Multi-disciplinary artiste Ronojoy Sircar talks about his debut EP Waiting Time released under his moniker R#OnBus 
R#onbus talks about his debut EP Waiting Time (Image:Raj Lalwani)
R#onbus talks about his debut EP Waiting Time (Image:Raj Lalwani)

Ronojoy Sircar’s performative alter ego R#onbus was conceived as  a sonic-documentation of his life and he tells us his moniker is at its core fuelled by the need to create fearlessly. “I found myself obsessing over personas. Fernando Pessoa, for example, had many heteronyms and identities. It somehow allowed him to be able to create, perhaps fearlessly. R#onbus allowed me to reflect inwards, without the fear of falling, and not being able to rise afterwards,” remarks Sircar, who’s also a photographer, filmmaker, writer, and curator.
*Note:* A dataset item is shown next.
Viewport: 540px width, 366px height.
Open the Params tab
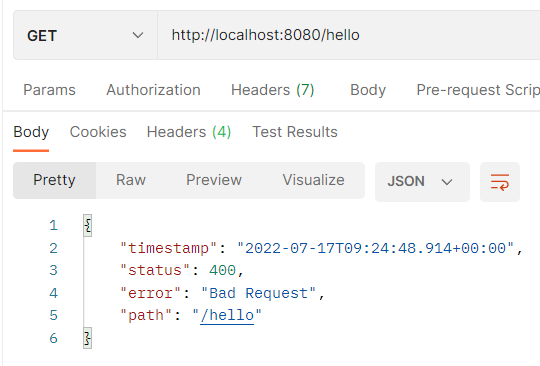49,90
His debut three-track EP Waiting Time talks about a period in his life when Sircar would shuttle between Mumbai and Delhi to work at an esteemed art gallery, while simultaneously touring across as R#onbus. It is essentially an ode to the two cities that have been so crucial to his creative moniker. With the EP the artist is also raising funds for Tender Heart NGO, which educates differently abled children; his EP is priced at INR 250, the exact price of a child’s uniform. We talked to the artist to explore his EP further.
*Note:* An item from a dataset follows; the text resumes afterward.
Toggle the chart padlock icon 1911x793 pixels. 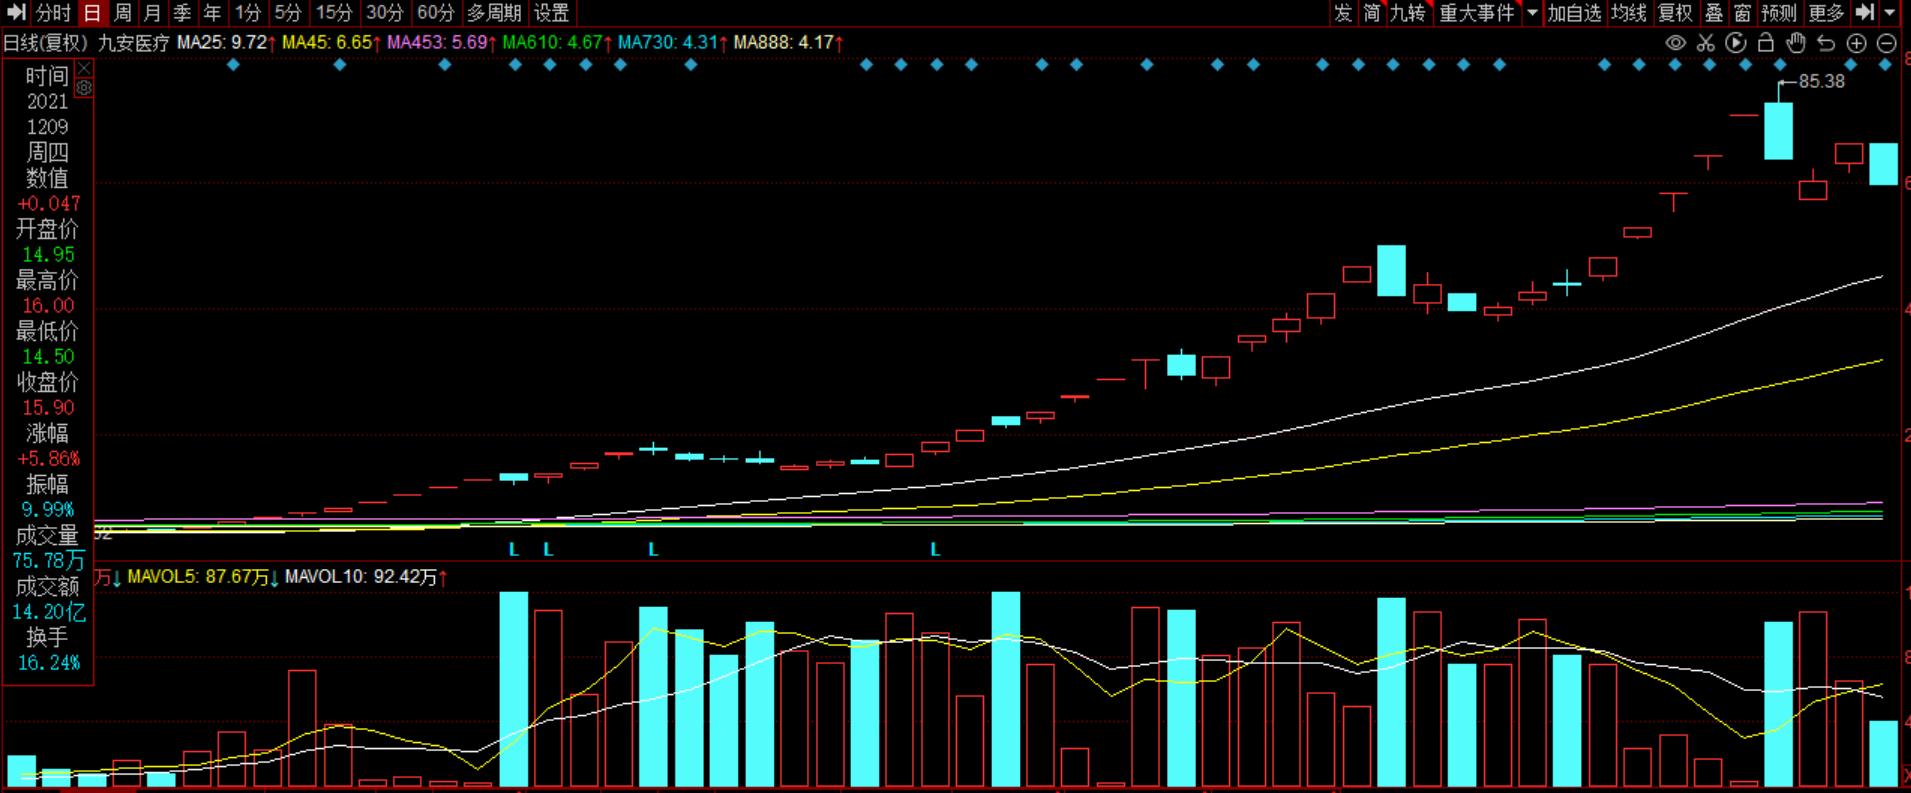click(1766, 43)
Tell us about the EP, Waiting Time

The EP consists of three songs: ‘Going,’ ‘Creases,’ and ‘Waiting Time.’ Waiting Time also features audio recordings of both cities, along with a single guitar, and vocals, playing with the distance between documentation, and the fictional characterisation of lived experiences.
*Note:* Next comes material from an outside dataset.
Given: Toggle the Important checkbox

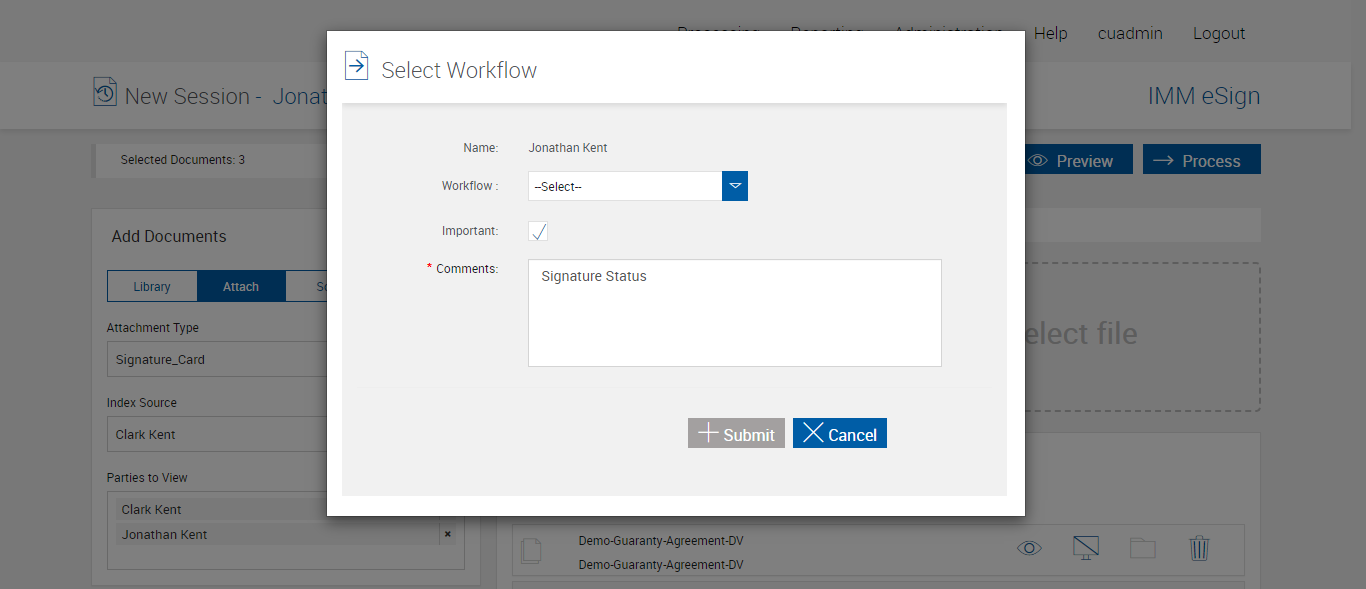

What were some of the influences behind it?

The track titled ‘Going’ explores the transitory nature of the character’s constant movement between the two cities and two homes; ‘Creases’ explores the character’s relationship with Bombay rains; and ‘Waiting Time’ tries to identify the time of waiting that doesn’t relent, till it eventually does. This EP is an attempt to record, document and archive how one inhabits spaces, and how spaces eventually inhabit us.

Tell us how you got your start in music

In late 2017, after quitting my full-time job as an assistant professor, at the Department of English, in the University of Delhi, R#onbus came to life. It began as a way to deal with my struggles with depression, R#onbus eventually became an exploration of sound as a viable medium to document my experiences as an independent multidisciplinary artist, and exists today somewhere in-between a travel journal, and a sonic-memoir. 

My start in music came from records and recordings, from creating mixtapes of my favourite music on a tape deck, to having to sing Sanskrit shlokas at inter school competitions. Eventually ending up in choirs and bands, to quitting music altogether, it’s been dramatic, if nothing else.  

Do you enjoy the alternative music scene in the country?

Just grateful that as both a photojournalist documenting it, as well as a participant, and propagator of it, I've been able to witness the last three years unfold the way they have. The scene, as it were, is nearing the beginning of something special.